Architecture and Functionality in Content Management

By Deane Barker on November 28, 2006

The more I work with content management, the more I find that major architectural considerations are big indicators of how happy you’re going to be developing with any given CMS.

These are not specific, detailed functional questions (“does the system automatically generate RSS”). While those are important as well (see below the list for more on that), a system begins with its grand architecture, and I’ve found that this foundation really drives everything else.

So, at the risk of trying to sound all wise and sage, here is my battle-tested list of the most important architectural questions you need to ask of a CMS:

  • How well does the CMS model content? Can you structure a specific content type by breaking it up into separate properties, which you can then access independently? Can properties repeat, so a property could effectively be an array of values?

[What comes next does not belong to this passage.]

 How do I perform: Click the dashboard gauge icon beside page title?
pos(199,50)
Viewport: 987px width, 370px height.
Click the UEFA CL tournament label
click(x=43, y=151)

  • Does the CMS generate input interfaces for types automatically? How well can input be validated?

  • How well does the CMS relate content, meaning how well does it let you associate pieces of content with each other? Can you do this implicitly by putting a piece of content in a certain place in the content tree? Can you do this explicitly by stating that a certain property on a piece of content is a reference to another object somewhere in the system?

  • Related to the above, are nodes in the content tree actual content objects themselves, or are they other structures (“folders,” for instance)? Can you create a content object (of any type) and then assign “child” objects to it, which can also have child objects, etc.? Can you designate properties or settings to a node that apply to content below it?

  • How easily can you get content out of the repository, by whatever criteria or method? How specific and granular are your searching capabilities, and does the content come back in a neutral format?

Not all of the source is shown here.